Pourquoi les conflits liés à l'eau explosent-ils depuis 2010 jusqu'à maintenant ?
En 13 ans, les conflits liés à l’eau ont été multipliés par 13. Comment en sommes-nous arrivés là ?
Depuis 2010, les tensions autour des ressources en eau ont bondi de manière spectaculaire, passant de 19 incidents recensés à 248 en 2023, selon les données du Pacific Institute. Cette multiplication par treize en seulement treize ans met en lumière un défi critique : l’eau, ressource essentielle à la vie, est devenue un catalyseur de tensions et de violences à travers le monde. Plusieurs facteurs interconnectés expliquent cette situation.
L'eau : à la fois une cible et une arme stratégique
Dans les zones de guerre, l’eau est souvent utilisée comme arme. Les infrastructures hydrauliques, telles que les barrages ou les systèmes de distribution, sont délibérément ciblées pour affaiblir les populations et miner la résilience des adversaires. En Syrie, la destruction des systèmes d’approvisionnement a privé des milliers de familles d’eau potable, aggravant une crise humanitaire déjà catastrophique.
En Ukraine, les frappes sur des barrages ont provoqué des inondations massives, transformant des régions entières en zones sinistrées. Ces exemples illustrent comment l’eau peut être utilisée comme outil de destruction, intensifiant encore les souffrances des populations civiles.
Cette dynamique tragique est également visible à Gaza, où l’accès limité à l’eau potable ne résulte pas seulement d’un manque de ressources naturelles, mais aussi de décisions stratégiques et politiques. Dans ces contextes variés, l’eau devient non seulement un bien convoité, mais aussi un levier pour exercer une pression dévastatrice.
Un terreau fertile pour les tensions locales
Même en l’absence de conflits armés, la raréfaction de l’eau exacerbe les rivalités locales. En Afrique, par exemple, les sécheresses de plus en plus fréquentes aggravent les tensions entre agriculteurs et éleveurs, déjà en concurrence pour des ressources limitées.
En Inde, la répartition inégale de l’eau alimente des violences au sein de certaines communautés, exposant au grand jour les inégalités structurelles. Ce phénomène dépasse largement les frontières locales : il reflète une tendance mondiale où l’insuffisance des ressources hydriques transforme des tensions latentes en conflits ouverts.
Et le changement climatique dans tout cela ?
Le changement climatique amplifie ces défis en bouleversant les cycles hydrologiques. Avec une fréquence accrue de sécheresses, d’inondations et de vagues de chaleur, la disponibilité de l’eau douce diminue considérablement. Par exemple, au Darfour, souvent qualifié de "premier conflit climatique", la rareté de l’eau a exacerbé les rivalités tribales, entraînant des violences massives.

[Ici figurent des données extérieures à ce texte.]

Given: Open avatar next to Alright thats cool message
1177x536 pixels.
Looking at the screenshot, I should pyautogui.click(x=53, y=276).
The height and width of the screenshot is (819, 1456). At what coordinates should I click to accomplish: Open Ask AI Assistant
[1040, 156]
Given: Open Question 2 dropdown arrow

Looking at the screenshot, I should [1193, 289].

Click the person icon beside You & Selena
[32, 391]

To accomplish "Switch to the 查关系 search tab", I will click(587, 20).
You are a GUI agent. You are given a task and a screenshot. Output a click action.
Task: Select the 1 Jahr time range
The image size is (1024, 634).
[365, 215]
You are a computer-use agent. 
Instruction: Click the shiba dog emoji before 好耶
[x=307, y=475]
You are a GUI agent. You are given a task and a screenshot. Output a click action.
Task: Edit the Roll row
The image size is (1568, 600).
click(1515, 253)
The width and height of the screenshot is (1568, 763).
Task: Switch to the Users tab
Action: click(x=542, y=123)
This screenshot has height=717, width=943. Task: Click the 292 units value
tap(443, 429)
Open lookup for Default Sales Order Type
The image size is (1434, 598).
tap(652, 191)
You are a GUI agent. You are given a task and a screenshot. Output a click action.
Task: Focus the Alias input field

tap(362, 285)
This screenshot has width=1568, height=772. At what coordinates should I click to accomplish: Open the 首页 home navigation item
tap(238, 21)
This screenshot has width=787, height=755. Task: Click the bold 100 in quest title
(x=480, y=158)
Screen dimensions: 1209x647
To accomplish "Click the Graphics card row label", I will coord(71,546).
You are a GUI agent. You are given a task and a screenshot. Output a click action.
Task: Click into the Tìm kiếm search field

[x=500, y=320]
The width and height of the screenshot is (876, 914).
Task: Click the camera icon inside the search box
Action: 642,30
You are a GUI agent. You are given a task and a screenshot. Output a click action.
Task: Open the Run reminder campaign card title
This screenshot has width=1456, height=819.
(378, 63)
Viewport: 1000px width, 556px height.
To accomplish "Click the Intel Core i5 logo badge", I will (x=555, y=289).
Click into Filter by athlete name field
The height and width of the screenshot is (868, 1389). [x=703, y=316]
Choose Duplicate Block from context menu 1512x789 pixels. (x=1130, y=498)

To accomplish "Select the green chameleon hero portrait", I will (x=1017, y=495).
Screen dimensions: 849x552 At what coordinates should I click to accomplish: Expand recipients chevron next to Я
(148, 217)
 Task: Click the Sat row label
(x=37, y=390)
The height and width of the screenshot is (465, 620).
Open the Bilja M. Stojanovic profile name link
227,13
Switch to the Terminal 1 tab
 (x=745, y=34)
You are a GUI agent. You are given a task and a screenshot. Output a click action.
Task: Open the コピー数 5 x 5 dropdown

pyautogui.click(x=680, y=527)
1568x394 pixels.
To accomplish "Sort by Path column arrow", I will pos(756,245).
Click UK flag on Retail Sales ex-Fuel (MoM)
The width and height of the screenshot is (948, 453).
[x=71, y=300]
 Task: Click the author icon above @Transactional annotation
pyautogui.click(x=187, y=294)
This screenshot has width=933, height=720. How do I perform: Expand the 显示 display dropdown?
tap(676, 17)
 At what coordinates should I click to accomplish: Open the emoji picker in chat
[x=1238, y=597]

En 2023, plus de 2,3 milliards de personnes vivaient dans des zones souffrant de stress hydrique élevé, selon l’Organisation météorologique mondiale (OMM). Cette pression croissante est également visible autour du méga-barrage de la Renaissance, où l’Égypte, le Soudan et l’Éthiopie s’affrontent pour garantir leur part des précieuses eaux du Nil.
Cette situation illustre non seulement les tensions politiques, mais aussi les risques d’impacts sociaux massifs, notamment la dégradation des écosystèmes fluviaux et le déplacement de communautés locales.
Une opportunité pour la coopération ?
Malgré ces défis, l’eau pourrait aussi devenir un vecteur de paix et de coopération. Dans le bassin du Jourdain, bien que les discussions soient entravées par des différends géopolitiques, elles montrent l’importance du dialogue constructif pour éviter une escalade des tensions.
De même, les efforts pour une gestion partagée des nappes phréatiques en Afrique de l’Ouest démontrent que des solutions durables sont envisageables si la volonté politique et le financement suivent.
Cependant, ces exemples restent des exceptions. Les négociations autour du Mékong, vital pour des millions de personnes en Asie du Sud-Est, sont un rappel des défis persistants : les ambitions unilatérales de certains pays, comme la Chine avec ses centaines de barrages, fragmentent les écosystèmes et exacerbent les tensions. Ces rivalités ont des conséquences directes pour les communautés riveraines, qui voient leurs moyens de subsistance s’éroder et leur environnement se détériorer.
Plus le stress hydrique s’intensifie, plus l’idée d’une "paix positive", fondée sur la justice et l’égalité dans l’accès à l’eau, semble s’éloigner. Sans une action collective et urgente, l’eau, source de vie, pourrait devenir le plus grand facteur de déstabilisation mondiale.